Should I Delay Medicare Enrollment if I Have Employer-Sponsored Insurance?
If you still have employer-sponsored health insurance coverage through your or your spouse’s employer when you turn 65, you can delay Medicare enrollment without penalties. Whether your employer-sponsored coverage will pay primary or secondary, will determine if it might still be in your best interest to enroll in Medicare. Most of the time, you should delay Medicare Part B enrollment only if your employer-sponsored coverage is the primary payer.
Which Coverage is Primary?
It will be the primary payer if your employer-sponsored coverage is from an employer with more than 20 employees. This means that Medicare will be secondary, and delaying enrollment in Medicare Part B might be beneficial to avoid an additional monthly premium.
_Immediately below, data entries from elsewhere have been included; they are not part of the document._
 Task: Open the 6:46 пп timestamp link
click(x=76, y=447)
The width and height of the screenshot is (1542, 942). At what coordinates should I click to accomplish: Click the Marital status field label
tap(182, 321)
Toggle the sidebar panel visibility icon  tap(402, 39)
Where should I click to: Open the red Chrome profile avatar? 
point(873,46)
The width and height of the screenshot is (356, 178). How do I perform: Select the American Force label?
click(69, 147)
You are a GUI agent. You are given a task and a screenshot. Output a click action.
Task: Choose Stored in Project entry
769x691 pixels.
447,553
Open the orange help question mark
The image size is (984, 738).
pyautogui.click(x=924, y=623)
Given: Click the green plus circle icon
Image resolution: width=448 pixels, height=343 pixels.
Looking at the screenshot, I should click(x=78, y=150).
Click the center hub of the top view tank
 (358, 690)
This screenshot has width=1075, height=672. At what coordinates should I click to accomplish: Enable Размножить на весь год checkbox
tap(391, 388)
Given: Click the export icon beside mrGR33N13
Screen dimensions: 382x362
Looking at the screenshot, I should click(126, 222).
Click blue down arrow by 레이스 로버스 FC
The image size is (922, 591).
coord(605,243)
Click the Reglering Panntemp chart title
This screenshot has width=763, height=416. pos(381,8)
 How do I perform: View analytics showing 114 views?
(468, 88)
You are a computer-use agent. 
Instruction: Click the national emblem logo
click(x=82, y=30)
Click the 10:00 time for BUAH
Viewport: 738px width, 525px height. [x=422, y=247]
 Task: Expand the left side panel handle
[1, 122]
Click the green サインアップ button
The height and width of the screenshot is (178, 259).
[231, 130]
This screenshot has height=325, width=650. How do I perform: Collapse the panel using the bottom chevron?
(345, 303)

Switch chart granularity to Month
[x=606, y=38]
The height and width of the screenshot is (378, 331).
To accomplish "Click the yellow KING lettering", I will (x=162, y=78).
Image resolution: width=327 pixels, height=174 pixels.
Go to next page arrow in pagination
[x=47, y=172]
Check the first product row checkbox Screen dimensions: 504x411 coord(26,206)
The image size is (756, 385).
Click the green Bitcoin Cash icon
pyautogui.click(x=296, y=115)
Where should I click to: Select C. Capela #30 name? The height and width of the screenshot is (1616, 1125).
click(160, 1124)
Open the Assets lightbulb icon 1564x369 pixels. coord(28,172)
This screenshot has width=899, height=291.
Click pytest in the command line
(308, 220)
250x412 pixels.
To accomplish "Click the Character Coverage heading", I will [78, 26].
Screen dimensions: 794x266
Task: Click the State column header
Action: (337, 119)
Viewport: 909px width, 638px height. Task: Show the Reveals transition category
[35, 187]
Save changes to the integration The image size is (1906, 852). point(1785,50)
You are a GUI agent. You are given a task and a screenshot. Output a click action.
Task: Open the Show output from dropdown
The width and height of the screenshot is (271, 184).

Medicare will be the primary payer if your employer-sponsored coverage is from an employer with less than 20 employees. This makes employer-sponsored coverage secondary. Your employer-sponsored coverage may not provide much coverage if you delay enrollment in Medicare Part B. In this case, it’s usually best to enroll in Medicare Part B to avoid high out-of-pocket costs for care.
Enrolling in Medicare After Delaying Enrollment
When it comes time to enroll in Medicare after delaying enrollment, ensure you have kept proof of enrollment for your employer-sponsored coverage. You will be eligible for a Special Enrollment Period to enroll in Medicare once you no longer have employer-sponsored coverage. Still, you will need proof of enrollment from your employer-sponsored coverage. Proof includes:
- Written notice from your employer/plan
- Documents that show health insurance premiums were paid
- Pay stub
- Tax returns
- Health insurance cards with relevant effective dates
Notes: There are different rules for those who became Medicare eligible due to a disability or ESRD. There are also separate rules for those who have COBRA or retiree insurance.